* _ACTION ITEM_
Keyword search on "above": report each line of the records that contains it.
START DATA FOR REVIEW
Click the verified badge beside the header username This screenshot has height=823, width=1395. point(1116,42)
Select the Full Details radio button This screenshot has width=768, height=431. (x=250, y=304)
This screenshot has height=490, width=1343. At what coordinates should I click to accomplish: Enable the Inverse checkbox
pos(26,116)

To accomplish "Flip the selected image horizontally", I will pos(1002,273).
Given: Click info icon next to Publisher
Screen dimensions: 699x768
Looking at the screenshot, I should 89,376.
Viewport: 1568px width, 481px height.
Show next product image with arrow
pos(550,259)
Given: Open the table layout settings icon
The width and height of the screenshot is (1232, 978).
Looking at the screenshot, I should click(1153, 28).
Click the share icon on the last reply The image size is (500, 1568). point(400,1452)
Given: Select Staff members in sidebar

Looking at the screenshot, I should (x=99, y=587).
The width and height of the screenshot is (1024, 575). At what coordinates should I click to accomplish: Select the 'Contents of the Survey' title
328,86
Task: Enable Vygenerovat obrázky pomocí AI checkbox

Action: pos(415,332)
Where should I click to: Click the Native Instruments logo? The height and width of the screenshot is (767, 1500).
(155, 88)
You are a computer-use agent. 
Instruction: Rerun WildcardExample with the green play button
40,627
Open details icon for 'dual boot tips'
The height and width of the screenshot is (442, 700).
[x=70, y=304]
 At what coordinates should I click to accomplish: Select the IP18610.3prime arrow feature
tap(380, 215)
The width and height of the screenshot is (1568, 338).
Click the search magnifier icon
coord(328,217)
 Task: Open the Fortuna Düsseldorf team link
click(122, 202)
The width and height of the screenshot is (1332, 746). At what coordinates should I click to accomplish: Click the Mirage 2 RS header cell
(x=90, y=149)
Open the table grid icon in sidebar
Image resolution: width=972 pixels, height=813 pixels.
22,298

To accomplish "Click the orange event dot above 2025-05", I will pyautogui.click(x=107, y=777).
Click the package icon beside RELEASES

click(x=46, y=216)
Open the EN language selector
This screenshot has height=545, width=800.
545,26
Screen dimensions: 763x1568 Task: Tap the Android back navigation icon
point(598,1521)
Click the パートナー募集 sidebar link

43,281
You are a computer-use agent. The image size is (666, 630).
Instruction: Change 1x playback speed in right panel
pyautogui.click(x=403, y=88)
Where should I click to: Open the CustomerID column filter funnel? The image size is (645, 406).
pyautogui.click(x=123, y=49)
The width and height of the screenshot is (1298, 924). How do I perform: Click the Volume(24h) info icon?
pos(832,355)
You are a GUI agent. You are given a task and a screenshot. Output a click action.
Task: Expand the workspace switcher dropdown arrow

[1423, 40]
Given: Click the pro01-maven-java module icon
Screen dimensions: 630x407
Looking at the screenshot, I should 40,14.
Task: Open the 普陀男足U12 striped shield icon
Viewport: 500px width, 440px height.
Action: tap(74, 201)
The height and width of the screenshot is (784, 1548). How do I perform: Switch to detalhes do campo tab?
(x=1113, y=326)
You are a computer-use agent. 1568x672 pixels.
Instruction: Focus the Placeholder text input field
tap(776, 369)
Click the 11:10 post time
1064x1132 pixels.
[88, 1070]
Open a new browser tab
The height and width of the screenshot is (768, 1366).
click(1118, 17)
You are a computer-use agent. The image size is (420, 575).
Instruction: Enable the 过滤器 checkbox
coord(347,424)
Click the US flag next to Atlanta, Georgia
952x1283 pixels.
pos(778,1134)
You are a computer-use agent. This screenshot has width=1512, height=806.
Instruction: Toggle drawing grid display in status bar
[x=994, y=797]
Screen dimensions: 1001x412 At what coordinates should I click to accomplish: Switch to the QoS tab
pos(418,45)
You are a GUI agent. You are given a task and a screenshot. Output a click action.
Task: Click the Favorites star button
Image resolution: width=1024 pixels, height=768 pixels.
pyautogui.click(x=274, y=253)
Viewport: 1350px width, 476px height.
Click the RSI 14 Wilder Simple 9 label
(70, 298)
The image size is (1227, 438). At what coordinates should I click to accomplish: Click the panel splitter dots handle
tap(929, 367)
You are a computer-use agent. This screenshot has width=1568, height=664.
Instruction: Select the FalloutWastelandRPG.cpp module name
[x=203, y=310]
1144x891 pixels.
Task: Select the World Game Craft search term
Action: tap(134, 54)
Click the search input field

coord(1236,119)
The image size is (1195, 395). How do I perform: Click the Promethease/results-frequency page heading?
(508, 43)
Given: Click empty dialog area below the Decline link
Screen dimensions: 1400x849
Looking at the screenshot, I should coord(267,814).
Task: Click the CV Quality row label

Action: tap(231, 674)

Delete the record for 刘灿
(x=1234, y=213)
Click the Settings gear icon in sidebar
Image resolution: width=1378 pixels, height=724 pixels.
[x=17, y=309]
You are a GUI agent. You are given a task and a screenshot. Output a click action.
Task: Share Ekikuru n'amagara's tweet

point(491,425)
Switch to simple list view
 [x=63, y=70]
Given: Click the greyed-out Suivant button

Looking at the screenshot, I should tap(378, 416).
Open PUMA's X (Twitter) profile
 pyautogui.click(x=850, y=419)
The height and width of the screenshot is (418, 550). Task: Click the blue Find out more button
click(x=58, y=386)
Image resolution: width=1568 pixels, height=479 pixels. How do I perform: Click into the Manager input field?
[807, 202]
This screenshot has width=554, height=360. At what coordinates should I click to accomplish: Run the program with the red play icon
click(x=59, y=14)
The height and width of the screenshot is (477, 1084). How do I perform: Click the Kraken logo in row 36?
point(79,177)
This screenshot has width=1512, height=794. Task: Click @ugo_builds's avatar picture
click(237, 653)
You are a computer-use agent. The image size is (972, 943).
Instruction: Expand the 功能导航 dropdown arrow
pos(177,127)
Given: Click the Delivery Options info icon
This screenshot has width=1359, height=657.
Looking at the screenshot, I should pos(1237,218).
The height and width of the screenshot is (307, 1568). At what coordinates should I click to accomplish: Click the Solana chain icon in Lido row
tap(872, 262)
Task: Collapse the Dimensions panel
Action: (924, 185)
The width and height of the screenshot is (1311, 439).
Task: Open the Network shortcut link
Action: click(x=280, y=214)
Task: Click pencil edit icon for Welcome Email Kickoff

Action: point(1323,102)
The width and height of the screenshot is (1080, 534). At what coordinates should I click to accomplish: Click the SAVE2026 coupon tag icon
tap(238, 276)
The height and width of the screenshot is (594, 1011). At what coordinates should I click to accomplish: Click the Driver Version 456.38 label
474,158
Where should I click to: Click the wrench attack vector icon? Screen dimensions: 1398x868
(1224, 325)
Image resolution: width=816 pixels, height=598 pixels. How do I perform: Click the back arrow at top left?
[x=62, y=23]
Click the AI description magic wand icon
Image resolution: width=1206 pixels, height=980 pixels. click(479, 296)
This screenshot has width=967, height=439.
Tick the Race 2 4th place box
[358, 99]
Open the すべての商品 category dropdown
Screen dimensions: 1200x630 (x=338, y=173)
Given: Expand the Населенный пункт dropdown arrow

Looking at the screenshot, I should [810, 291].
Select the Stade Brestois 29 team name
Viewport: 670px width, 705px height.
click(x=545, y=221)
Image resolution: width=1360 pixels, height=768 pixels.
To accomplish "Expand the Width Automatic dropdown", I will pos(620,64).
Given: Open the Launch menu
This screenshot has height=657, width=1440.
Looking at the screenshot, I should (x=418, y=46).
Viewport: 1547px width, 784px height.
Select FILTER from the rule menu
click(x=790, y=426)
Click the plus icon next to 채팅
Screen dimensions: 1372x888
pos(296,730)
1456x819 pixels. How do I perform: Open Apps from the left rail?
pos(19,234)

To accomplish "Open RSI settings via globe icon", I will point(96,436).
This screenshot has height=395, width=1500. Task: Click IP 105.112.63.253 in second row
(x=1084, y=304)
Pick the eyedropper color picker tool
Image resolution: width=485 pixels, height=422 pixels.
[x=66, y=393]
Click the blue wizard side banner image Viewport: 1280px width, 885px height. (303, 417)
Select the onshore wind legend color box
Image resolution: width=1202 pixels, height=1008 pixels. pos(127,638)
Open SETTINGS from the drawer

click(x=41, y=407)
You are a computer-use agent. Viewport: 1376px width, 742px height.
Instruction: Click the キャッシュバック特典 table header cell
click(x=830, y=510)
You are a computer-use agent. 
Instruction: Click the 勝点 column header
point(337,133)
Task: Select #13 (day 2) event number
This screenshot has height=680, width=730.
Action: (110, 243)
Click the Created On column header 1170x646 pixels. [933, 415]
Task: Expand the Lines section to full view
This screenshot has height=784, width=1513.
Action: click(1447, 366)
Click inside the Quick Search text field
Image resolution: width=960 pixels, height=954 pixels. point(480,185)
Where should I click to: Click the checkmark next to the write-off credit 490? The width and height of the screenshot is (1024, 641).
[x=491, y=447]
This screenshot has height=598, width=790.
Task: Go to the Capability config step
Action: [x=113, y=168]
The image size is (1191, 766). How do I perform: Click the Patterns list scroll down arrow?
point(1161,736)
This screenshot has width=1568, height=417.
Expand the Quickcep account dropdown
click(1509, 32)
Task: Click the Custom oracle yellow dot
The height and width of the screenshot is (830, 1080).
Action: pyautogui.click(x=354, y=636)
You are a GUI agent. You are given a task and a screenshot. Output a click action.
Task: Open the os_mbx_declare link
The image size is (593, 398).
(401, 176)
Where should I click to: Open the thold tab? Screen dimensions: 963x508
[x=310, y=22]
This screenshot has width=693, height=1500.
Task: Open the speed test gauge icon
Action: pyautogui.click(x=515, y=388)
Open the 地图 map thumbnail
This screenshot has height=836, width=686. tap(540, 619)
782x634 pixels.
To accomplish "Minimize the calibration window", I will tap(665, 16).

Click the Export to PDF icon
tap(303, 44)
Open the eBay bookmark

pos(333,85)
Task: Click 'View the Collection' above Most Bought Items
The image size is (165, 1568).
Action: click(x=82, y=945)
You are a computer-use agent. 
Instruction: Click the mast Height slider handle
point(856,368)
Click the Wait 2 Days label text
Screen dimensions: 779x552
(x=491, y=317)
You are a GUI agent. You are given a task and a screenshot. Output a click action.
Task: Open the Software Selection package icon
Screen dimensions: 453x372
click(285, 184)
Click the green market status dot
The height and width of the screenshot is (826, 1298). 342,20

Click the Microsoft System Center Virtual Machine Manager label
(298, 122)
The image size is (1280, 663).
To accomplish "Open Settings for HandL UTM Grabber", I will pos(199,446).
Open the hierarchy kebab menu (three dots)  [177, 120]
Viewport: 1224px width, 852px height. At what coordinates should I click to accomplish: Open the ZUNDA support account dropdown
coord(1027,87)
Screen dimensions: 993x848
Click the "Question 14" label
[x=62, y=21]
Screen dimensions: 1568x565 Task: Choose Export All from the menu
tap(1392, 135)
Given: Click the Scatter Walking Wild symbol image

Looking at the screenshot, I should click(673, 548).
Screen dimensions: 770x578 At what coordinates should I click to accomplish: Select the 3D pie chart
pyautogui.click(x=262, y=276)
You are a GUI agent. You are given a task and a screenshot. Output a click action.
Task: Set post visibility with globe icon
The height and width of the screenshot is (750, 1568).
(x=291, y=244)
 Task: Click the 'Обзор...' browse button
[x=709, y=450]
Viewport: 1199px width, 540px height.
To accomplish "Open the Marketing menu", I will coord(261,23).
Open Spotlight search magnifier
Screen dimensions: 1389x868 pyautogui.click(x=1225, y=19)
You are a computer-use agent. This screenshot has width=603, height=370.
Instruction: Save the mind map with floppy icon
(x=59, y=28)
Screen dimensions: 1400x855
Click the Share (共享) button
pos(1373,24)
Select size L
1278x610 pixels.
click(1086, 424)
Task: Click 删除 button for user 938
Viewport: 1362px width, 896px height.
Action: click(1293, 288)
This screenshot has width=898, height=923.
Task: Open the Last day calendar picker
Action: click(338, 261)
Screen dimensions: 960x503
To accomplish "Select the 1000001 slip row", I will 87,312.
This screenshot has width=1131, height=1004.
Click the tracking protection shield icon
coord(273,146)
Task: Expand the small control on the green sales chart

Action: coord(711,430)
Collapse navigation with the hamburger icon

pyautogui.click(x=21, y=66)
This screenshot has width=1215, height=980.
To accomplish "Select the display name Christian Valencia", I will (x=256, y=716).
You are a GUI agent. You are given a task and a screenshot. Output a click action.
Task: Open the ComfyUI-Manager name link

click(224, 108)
END DATA FOR REVIEW
* _YOUR RESPONSE_
To accomplish "Click the orange event dot above 2025-05", I will pyautogui.click(x=107, y=777).
Task: Click 'View the Collection' above Most Bought Items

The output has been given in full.